Author: Wayne Holst
Series: Articles from the ELCIC's Pneuma
Series Editor: Clement Mehlman [cmehlman@hfx.eastlink.ca]
Issue: Volume 4 + Number 1 + Spring, 1997
Copyright: © 1997 Evangelical Lutheran Church in Canada. This document may be
freely reproduced for non-commercial purposes with credit and mention of the Lift Up Your Hearts web site http://www.worship.ca/ as the source.
Pneuma is a journal on spiritual direction and
formation in the Evangelical Lutheran Church in
Canada. Dr. Wayne Holst is currently a research associate and lecturer at the
Arctic Institute of North America, University of Calgary.
Spiritual Journaling as an Aid to Contemplative
Prayer
"The true purpose of all spiritual disciplines is to clear away whatever may block
our awareness of that which is God in us. The aim is to get rid of whatever may so
distract the mind and encumber the life that we function without this awareness." --Howard
Thurman in "Disciplines of the Spirit"
During the past sixteen years I have filled more than fifty journals and almost ten
thousand pages with daily entries of prayer and reflection. As I attempt to share
these thoughts on private meditation it is a reality check for me when I consider the
amount of time and effort represented by this personal investment. There is no doubt
that since I began to enter mid-life in my forties, and now draw close to my mid-
fifties, I have made journal writing a very significant priority. Since I would not
want to guess at how many hours this activity represents, I ask myself "What
possible benefit is there in that kind of private reflection and day-to-day
attentiveness to the workings of the Spirit in my life?"
I will suggest three primary benefits among a dozen or so that I have considered.
- Therapy. Journaling helps me to be totally honest with myself and with God.
Investing fully in the thoughts and feelings that pass from pen to paper has been my
most productive and inexpensive therapist. When I scan old journals, I am amazed
at some of the expressions I must now acknowledge were mine. In some entries, I
encounter distress of spirit, anger, resentment, grief, loss, and disorientation. In
other selections I encounter pride, calculation, manipulation, and narrow self-
justification.
Perusing my journals is sometimes like reading the Psalms. So much of my raw
humanness has been poured out upon those pages. Yet, as I think about it, so much
renewal has also resulted from having this place to which to resort and express
myself. I sense that, over time, answers have come to many deeply troubling issues I
have raised there. God has listened, participated, and spoken with me through these
exercises. No matter how distraught I may have been during many a "night watch,"

--*--

WHAT TO DO ->
1. Reproduce the passage of the article on spiritual journaling starting at "- Therapy. Journaling" and ending at "justification.".
2. Please rewrite the paragraph of the article on spiritual journaling that begins "During the past sixteen years" in a shorter form, keeping its main facts.
3. Carry the article on spiritual journaling forward from its final words.

--*--

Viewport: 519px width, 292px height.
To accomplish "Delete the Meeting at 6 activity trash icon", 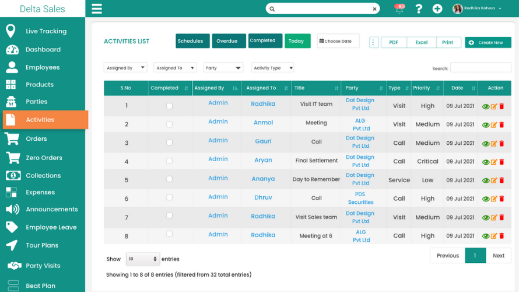I will coord(502,237).
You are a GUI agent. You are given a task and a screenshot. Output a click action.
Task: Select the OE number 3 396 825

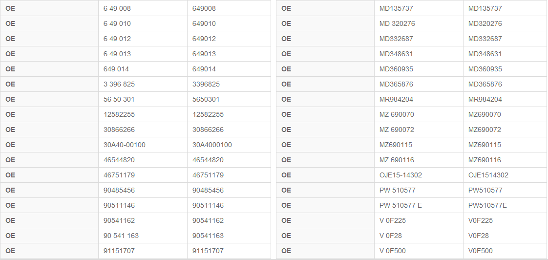pos(143,85)
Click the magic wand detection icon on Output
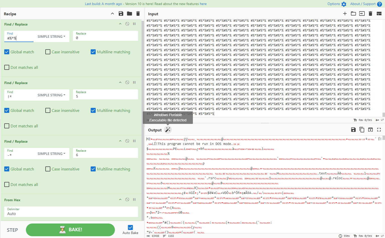Viewport: 385px width, 238px height. click(x=168, y=130)
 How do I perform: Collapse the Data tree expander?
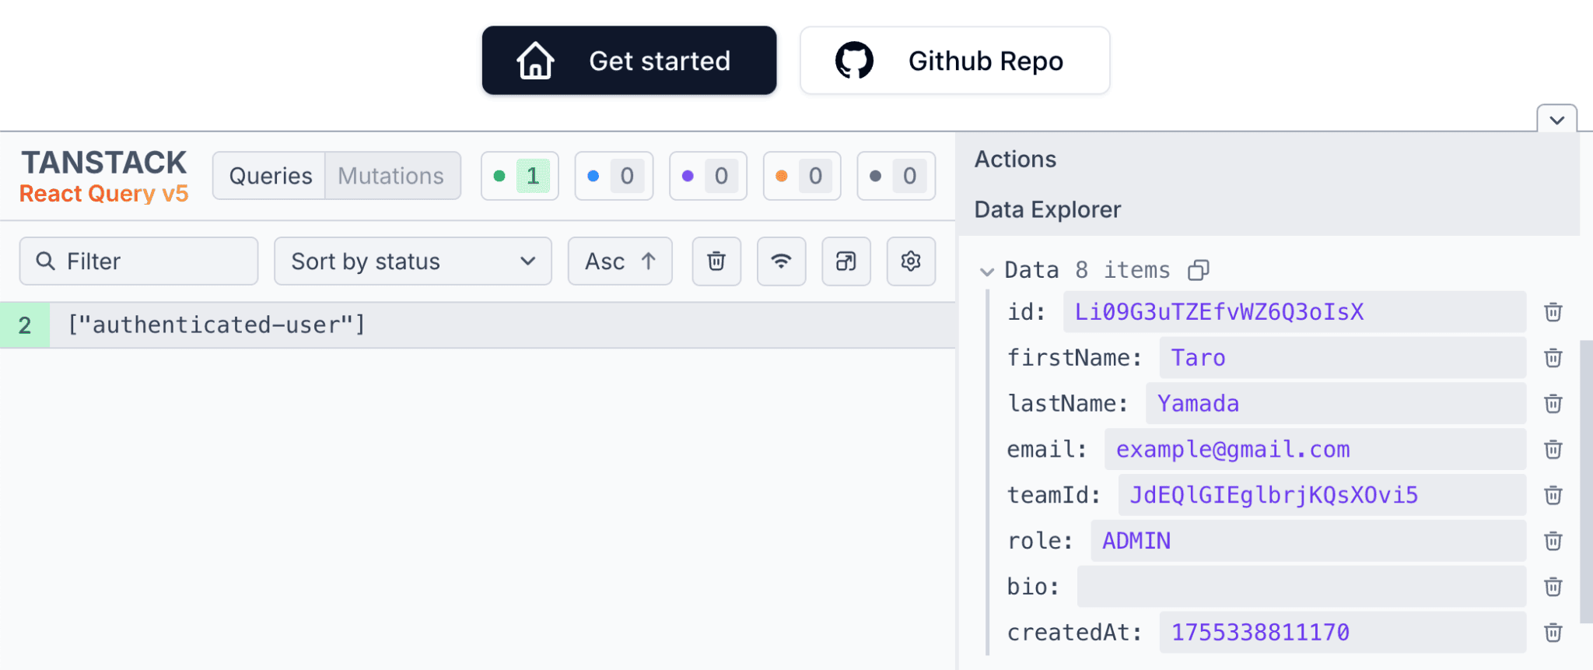987,271
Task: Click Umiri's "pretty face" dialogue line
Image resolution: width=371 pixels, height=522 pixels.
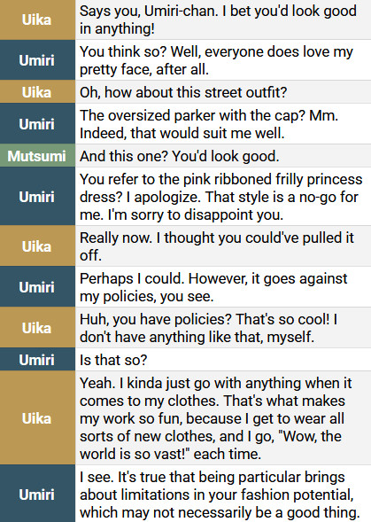Action: (216, 60)
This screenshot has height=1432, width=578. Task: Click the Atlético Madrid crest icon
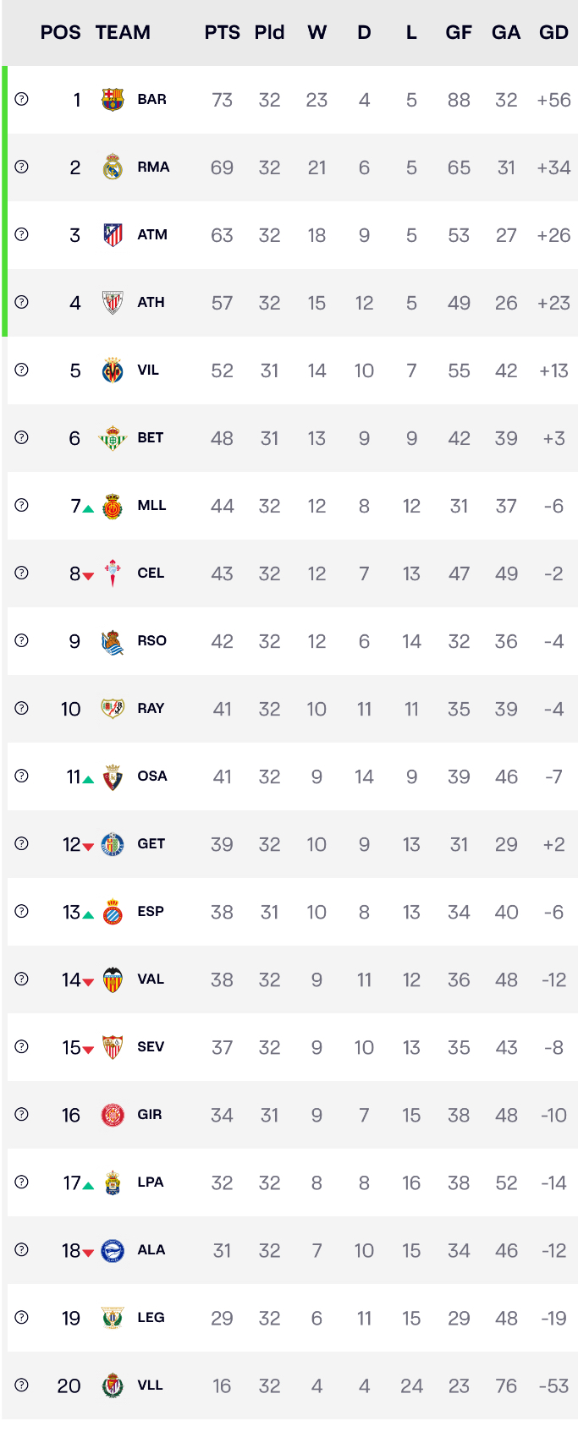[x=113, y=235]
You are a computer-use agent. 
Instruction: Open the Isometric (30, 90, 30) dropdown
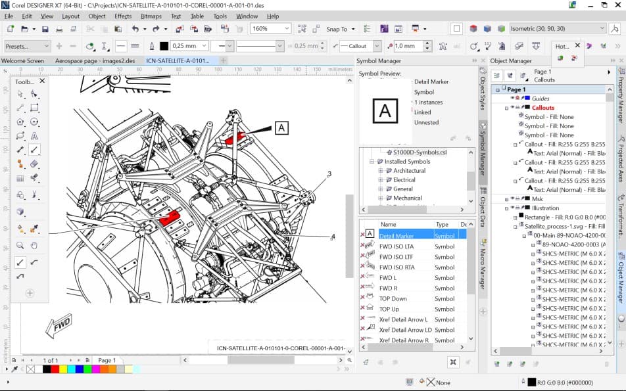602,29
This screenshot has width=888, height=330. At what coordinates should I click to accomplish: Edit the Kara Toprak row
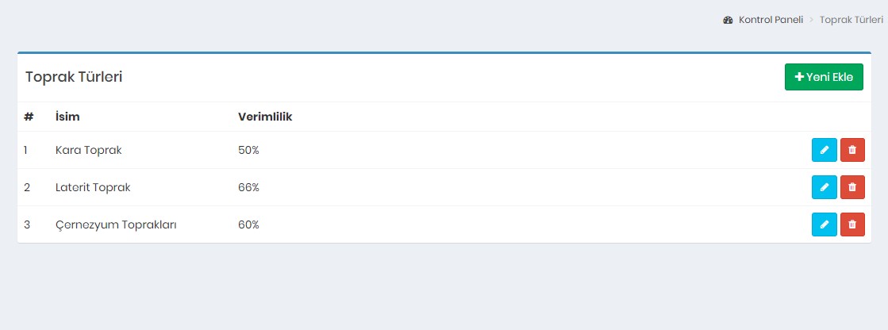pos(824,150)
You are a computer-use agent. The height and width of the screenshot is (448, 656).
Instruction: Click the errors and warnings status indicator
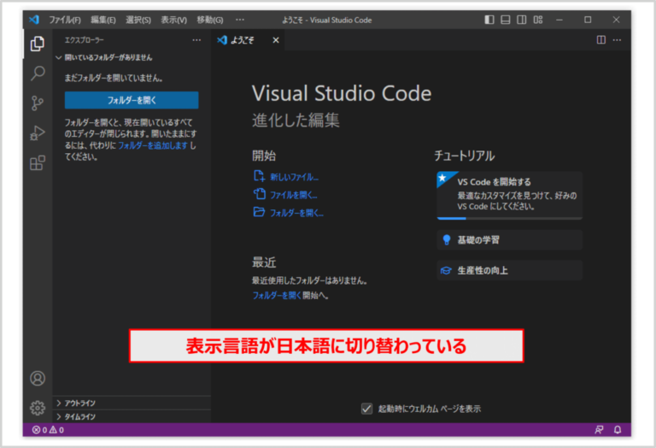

--*--

EXPECTED RESPONSES ->
1.
- Therapy. Journaling helps me to be totally honest with myself and with God.
Investing fully in the thoughts and feelings that pass from pen to paper has been my
most productive and inexpensive therapist. When I scan old journals, I am amazed
at some of the expressions I must now acknowledge were mine. In some entries, I
encounter distress of spirit, anger, resentment, grief, loss, and disorientation. In
other selections I encounter pride, calculation, manipulation, and narrow self-
justification.

2. Over sixteen years I have filled more than fifty journals, almost ten thousand pages, with daily prayer and reflection. Journaling has been a major priority since I entered mid-life in my forties, and I am now nearing my mid-fifties. Weighing that unguessed number of hours is a reality check, and it leads me to ask what such private reflection and daily attentiveness to the Spirit's workings actually offer.

3.
healing answers and divine resolution has come to me "in the morning."
- Congruence. Journaling helps me to integrate my faith with my life before God.
The major struggle of the Christian, it seems to me, is to walk the talk. Over time
many of us come to know what God expects of us. The challenge is to practice what
we preach. I realize, after many years of trying to be honest with myself through
journaling, that it is a very difficult hurdle to confront myself with what I need to do
and then to set about doing it. I can come up with all kinds of rationalizations for
why some things can't change or why some things won't happen. For me, putting
things in writing implies a certain clarity and intentionality. Frequently, I have
returned to previous commitments and asked myself, "Do I really want to do that?"
"Was that actually a good idea?" "Might it be better to refine and redefine?" I
believe that God accompanies and provides objective assessment for me through
these struggles. Some of my thoughts need to be reconsidered. Some of my plans
need to be refocused. I have come to cherish these undertakings, painful as they
might sometimes be. I know that I am not wrestling alone. I have a Companion in
my efforts to find a way to live with integrity.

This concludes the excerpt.